Published: 2nd May 2012
Spain is to crackdown on investors with a second home in Spain and not declaring the rental income (illegal renting).
It is estimated in Malaga alone, there could be up to 65,000 holiday homes rented out every year where 75% of income is not declared. This is probably costing the taxman €104.8 million.
It has been muted there is a lack of awareness by both the home owner and law.
There is obviously no excuse for home owners not declaring holiday home income. However, it can be difficult for foreigners to find out how o to go about things as there is so much red tape involved it is often hard to know where to go for proper advice.
Legal firm Perez Legal Group has offered five pieces of advice to buyers who want to ensure their rental agreements are legally sound:
– Make sure the rental contract is registered with the housing department for full legal protection in the event of any court case about your rental that could arise.
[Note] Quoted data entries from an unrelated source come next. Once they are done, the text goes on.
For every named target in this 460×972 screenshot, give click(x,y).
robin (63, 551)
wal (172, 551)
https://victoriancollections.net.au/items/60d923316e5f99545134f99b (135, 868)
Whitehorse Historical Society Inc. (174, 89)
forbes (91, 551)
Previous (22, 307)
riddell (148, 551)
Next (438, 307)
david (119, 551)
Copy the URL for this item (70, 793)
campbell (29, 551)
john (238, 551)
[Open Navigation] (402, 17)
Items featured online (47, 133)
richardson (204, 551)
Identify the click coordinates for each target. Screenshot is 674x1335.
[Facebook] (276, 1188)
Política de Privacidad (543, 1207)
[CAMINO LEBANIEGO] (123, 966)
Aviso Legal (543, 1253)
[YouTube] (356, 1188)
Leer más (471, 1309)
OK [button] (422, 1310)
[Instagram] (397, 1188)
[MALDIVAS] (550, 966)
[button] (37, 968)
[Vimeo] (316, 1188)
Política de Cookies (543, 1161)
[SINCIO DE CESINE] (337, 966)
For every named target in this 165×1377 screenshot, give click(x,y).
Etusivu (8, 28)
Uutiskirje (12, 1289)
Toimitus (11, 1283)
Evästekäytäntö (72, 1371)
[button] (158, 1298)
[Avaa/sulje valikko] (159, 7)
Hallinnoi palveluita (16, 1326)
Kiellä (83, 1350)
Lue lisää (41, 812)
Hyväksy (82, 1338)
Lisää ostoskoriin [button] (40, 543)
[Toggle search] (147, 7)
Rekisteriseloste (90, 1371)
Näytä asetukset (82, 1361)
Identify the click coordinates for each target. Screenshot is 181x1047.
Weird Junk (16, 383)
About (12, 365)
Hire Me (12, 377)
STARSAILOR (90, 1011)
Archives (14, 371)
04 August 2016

Only registered contracts, where the landlord is completely legal in his operations and declares the rental income for tax purposes, have the full protection of the law.
– If the owner hires a real estate agency or management company to handle your letting, it must add 18% of VAT to the rent, which must be paid to the tax agency.
– Declare your rental income and set aside 24% of the rent as a withholding tax payable to the Spanish government every month or, if applicable, every quarter.
– UK or German residents must declare to their respective tax authorities. The double taxation agreement between the two countries allows owners to claim back from Spain what they’ve paid in the UK, so they are not taxed twice.
– A tax resident in Spain should add rental income to other income when making his or her annual Spanish income tax declaration. Registering a property as a tourist letting operation allows maintenance expenses to be put down as a business expense, deductible from tax.
You should always check with an appropriate account or lawyer.